Robot Hizmetçiler. Bugün insan eliyle yürütülen çocuk, hasta veya yaşlı bakımı konusunda ihtisaslı robot hizmetçilerin hayatımıza girdiğini düşünelim. Çocuğunuzun yaşına göre ihtiyaç duyduğu her işi, hiç kızmadan, sıkılmadan ve yorulmadan yerine getiren robot hizmetçiler, muhtemelen bugünün insan bakıcılarından birçok nedenle daha fazla talep görecektir. Çünkü bu robot hizmetçiler, ne eksik ne fazla sadece onlara önceden tanımlanan işleri ve öngörülen zamanda yapacak, işleri bittiğinde kendiliğinden ayakaltından çekileceklerdir. Gidiş-geliş saat sorunu olmayan, evde yatılı kişilere göre istismar, hırsızlık, görünmeyen alanlarda kötü muamele, kültür farkı gibi hiçbir negatif tutum riski de taşımayan bu robotlar maliyetleri uygun olduğunda ev ve iş yerlerinde hızla insanların yerini alacaklardır.

[Görünür hedefleri bulmaya ilişkin veriler]
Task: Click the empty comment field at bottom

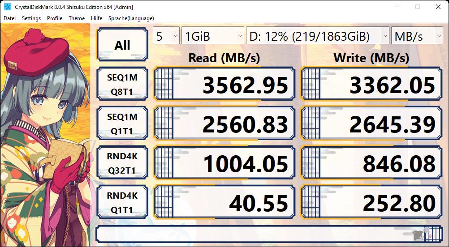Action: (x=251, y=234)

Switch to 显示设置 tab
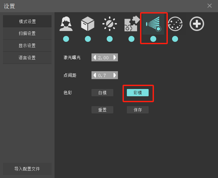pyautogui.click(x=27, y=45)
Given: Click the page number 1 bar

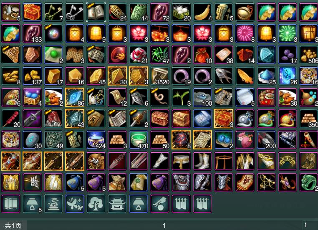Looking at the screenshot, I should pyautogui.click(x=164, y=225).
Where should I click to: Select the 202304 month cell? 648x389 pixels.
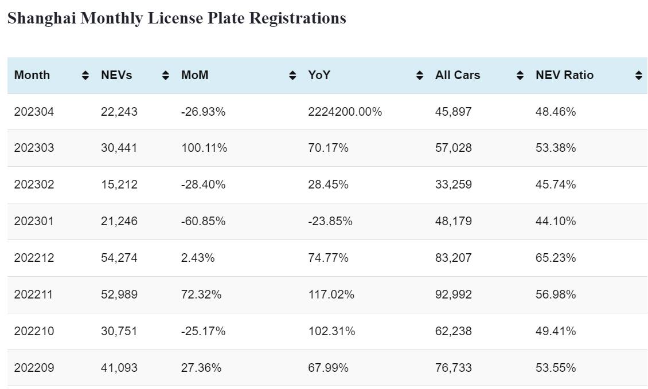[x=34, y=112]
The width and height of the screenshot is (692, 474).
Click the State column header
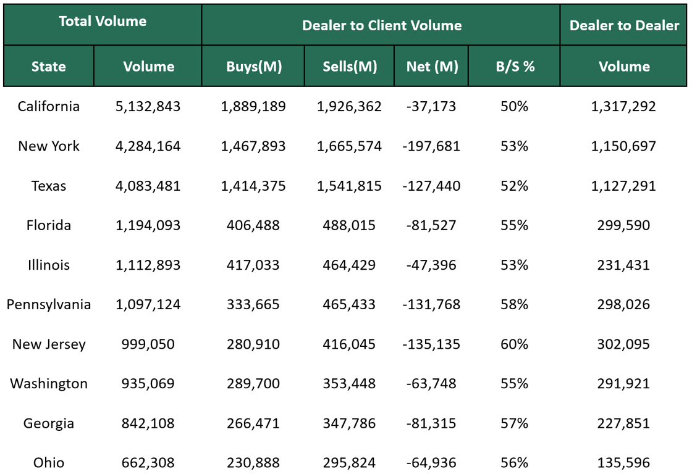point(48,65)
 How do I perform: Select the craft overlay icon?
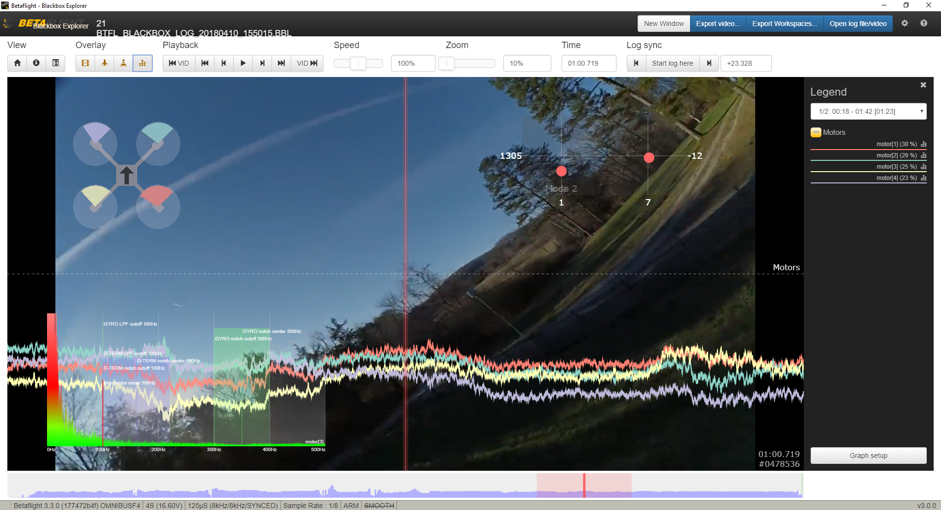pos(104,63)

...

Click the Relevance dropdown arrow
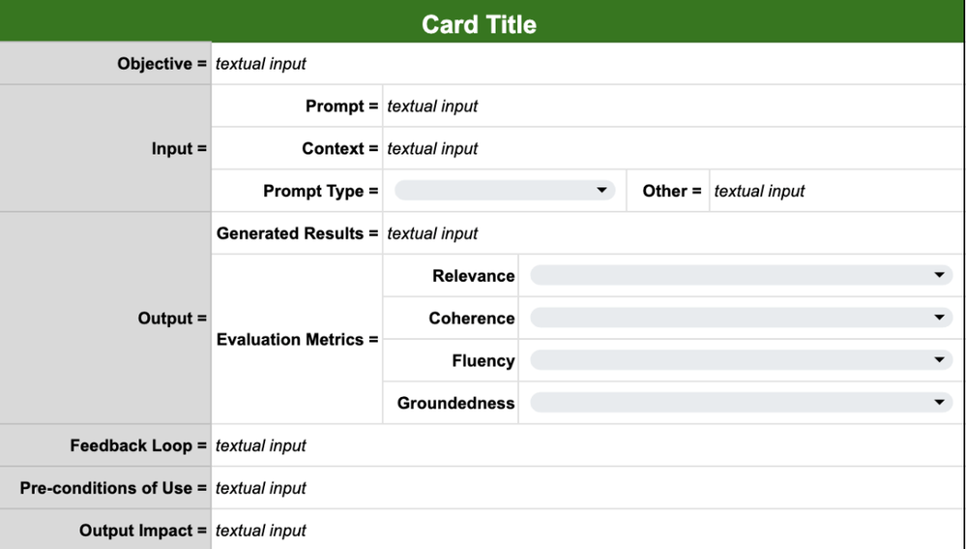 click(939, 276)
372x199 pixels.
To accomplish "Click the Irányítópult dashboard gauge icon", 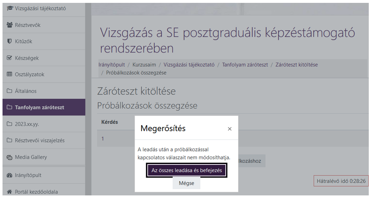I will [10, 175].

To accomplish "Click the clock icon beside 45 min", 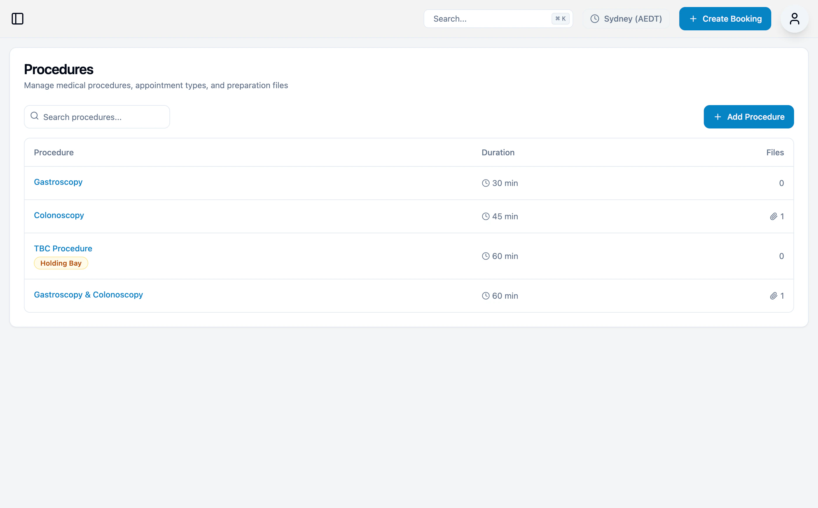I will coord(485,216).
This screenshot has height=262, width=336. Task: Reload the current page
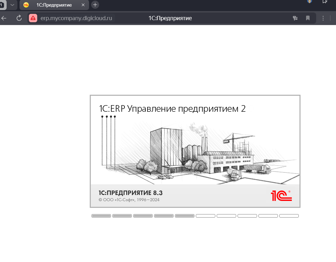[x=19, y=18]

==

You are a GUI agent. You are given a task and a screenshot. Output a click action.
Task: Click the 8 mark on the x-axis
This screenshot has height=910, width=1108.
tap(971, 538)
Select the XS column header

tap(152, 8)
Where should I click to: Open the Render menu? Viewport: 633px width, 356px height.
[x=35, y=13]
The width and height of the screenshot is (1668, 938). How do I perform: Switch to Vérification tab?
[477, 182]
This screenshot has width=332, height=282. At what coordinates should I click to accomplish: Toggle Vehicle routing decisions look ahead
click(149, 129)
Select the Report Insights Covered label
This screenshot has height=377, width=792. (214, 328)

#### [Görev gereklilikleri]
• a. Robot hizmetçiler metnine göre bu robotlar maliyetleri uygun olduğunda ne yapacaktır?
• b. Kayıtlarda "Where should I click to: Open" ifadesini içeren satırla başlayıp "This screenshot has height=377, width=792." ifadesini içeren satırla biten bölümü yeniden yazın. İki uçtaki satırlar da buna dahildir.
Metin ile kayıtlar birbirinden ayrı malzemelerdir.

#### [Çıktılar]
• a. Ev ve iş yerlerinde hızla insanların yerini alacaklardır.

• b.
Where should I click to: Open the Render menu? Viewport: 633px width, 356px height.
[x=35, y=13]
The width and height of the screenshot is (1668, 938). How do I perform: Switch to Vérification tab?
[477, 182]
This screenshot has width=332, height=282. At what coordinates should I click to accomplish: Toggle Vehicle routing decisions look ahead
click(149, 129)
Select the Report Insights Covered label
This screenshot has height=377, width=792. (214, 328)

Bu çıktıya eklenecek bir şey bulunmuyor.